(Rows for locating described items)
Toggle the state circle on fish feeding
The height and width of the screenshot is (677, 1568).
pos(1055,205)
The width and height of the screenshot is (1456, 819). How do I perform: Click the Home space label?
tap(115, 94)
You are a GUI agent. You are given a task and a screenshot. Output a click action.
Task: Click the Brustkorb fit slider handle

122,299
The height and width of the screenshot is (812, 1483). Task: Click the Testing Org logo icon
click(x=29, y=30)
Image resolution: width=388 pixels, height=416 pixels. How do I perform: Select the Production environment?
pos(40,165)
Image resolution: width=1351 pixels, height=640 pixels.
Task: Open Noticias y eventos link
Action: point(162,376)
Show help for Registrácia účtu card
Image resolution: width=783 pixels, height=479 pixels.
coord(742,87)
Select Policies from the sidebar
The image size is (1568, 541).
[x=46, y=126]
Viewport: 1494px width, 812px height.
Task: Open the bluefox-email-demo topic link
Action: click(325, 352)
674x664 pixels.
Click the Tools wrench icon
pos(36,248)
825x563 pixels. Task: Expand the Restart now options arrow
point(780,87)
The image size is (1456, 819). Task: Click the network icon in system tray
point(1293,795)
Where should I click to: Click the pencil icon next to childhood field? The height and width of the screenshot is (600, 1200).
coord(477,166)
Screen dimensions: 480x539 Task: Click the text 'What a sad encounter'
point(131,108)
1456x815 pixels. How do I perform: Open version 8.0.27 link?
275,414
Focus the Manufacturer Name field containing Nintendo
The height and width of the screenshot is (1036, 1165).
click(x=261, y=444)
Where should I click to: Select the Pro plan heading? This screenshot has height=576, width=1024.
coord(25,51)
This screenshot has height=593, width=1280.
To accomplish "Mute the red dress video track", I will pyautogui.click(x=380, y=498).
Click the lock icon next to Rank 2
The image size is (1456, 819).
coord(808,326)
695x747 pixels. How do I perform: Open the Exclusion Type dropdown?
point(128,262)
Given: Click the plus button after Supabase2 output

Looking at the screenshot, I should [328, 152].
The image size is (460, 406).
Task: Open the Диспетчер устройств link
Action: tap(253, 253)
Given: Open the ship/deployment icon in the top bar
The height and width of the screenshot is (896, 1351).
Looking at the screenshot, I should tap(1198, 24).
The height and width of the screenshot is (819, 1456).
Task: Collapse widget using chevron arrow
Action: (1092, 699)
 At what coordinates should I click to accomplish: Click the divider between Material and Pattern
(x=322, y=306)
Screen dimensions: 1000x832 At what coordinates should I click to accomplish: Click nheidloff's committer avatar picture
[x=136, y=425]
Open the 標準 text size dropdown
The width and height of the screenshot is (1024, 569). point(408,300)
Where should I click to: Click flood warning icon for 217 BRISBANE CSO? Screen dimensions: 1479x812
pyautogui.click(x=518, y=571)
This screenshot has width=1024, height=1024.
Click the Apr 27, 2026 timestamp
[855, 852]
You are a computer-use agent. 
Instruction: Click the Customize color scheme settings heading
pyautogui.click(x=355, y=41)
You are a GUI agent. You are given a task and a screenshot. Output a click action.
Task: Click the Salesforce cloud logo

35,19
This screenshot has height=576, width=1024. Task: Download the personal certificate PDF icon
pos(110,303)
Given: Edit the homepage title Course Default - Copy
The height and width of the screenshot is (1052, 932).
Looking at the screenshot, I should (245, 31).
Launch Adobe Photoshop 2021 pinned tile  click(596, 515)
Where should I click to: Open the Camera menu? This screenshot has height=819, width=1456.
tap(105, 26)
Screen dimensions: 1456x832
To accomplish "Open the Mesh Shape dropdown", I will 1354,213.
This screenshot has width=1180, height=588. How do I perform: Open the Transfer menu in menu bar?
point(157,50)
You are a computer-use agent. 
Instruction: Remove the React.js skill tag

WHAT TO DO
Rewrite all of the rows above, changing every occurrence of "How do I perform" to "How do I carry out" and leaving everything else as it is.

IN RESPONSE
Toggle the state circle on fish feeding
The height and width of the screenshot is (677, 1568).
pos(1055,205)
The width and height of the screenshot is (1456, 819). How do I carry out: Click the Home space label?
tap(115, 94)
You are a GUI agent. You are given a task and a screenshot. Output a click action.
Task: Click the Brustkorb fit slider handle

122,299
The height and width of the screenshot is (812, 1483). Task: Click the Testing Org logo icon
click(x=29, y=30)
Image resolution: width=388 pixels, height=416 pixels. How do I carry out: Select the Production environment?
pos(40,165)
Image resolution: width=1351 pixels, height=640 pixels.
Task: Open Noticias y eventos link
Action: point(162,376)
Show help for Registrácia účtu card
Image resolution: width=783 pixels, height=479 pixels.
coord(742,87)
Select Policies from the sidebar
The image size is (1568, 541).
[x=46, y=126]
Viewport: 1494px width, 812px height.
Task: Open the bluefox-email-demo topic link
Action: click(325, 352)
674x664 pixels.
Click the Tools wrench icon
pos(36,248)
825x563 pixels. Task: Expand the Restart now options arrow
point(780,87)
The image size is (1456, 819). Task: Click the network icon in system tray
point(1293,795)
Where should I click to: Click the pencil icon next to childhood field? The height and width of the screenshot is (600, 1200).
coord(477,166)
Screen dimensions: 480x539 Task: Click the text 'What a sad encounter'
point(131,108)
1456x815 pixels. How do I carry out: Open version 8.0.27 link?
275,414
Focus the Manufacturer Name field containing Nintendo
The height and width of the screenshot is (1036, 1165).
click(x=261, y=444)
Where should I click to: Select the Pro plan heading? This screenshot has height=576, width=1024.
coord(25,51)
This screenshot has height=593, width=1280.
To accomplish "Mute the red dress video track", I will pyautogui.click(x=380, y=498).
Click the lock icon next to Rank 2
The image size is (1456, 819).
coord(808,326)
695x747 pixels. How do I carry out: Open the Exclusion Type dropdown?
point(128,262)
Given: Click the plus button after Supabase2 output

Looking at the screenshot, I should [328, 152].
The image size is (460, 406).
Task: Open the Диспетчер устройств link
Action: tap(253, 253)
Given: Open the ship/deployment icon in the top bar
The height and width of the screenshot is (896, 1351).
Looking at the screenshot, I should tap(1198, 24).
The height and width of the screenshot is (819, 1456).
Task: Collapse widget using chevron arrow
Action: (1092, 699)
 At what coordinates should I click to accomplish: Click the divider between Material and Pattern
(x=322, y=306)
Screen dimensions: 1000x832 At what coordinates should I click to accomplish: Click nheidloff's committer avatar picture
[x=136, y=425]
Open the 標準 text size dropdown
The width and height of the screenshot is (1024, 569). point(408,300)
Where should I click to: Click flood warning icon for 217 BRISBANE CSO? Screen dimensions: 1479x812
pyautogui.click(x=518, y=571)
This screenshot has width=1024, height=1024.
Click the Apr 27, 2026 timestamp
[855, 852]
You are a computer-use agent. 
Instruction: Click the Customize color scheme settings heading
pyautogui.click(x=355, y=41)
You are a GUI agent. You are given a task and a screenshot. Output a click action.
Task: Click the Salesforce cloud logo

35,19
This screenshot has height=576, width=1024. Task: Download the personal certificate PDF icon
pos(110,303)
Given: Edit the homepage title Course Default - Copy
The height and width of the screenshot is (1052, 932).
Looking at the screenshot, I should (245, 31).
Launch Adobe Photoshop 2021 pinned tile  click(596, 515)
Where should I click to: Open the Camera menu? This screenshot has height=819, width=1456.
tap(105, 26)
Screen dimensions: 1456x832
To accomplish "Open the Mesh Shape dropdown", I will 1354,213.
This screenshot has width=1180, height=588. How do I carry out: Open the Transfer menu in menu bar?
point(157,50)
You are a computer-use agent. 
Instruction: Remove the React.js skill tag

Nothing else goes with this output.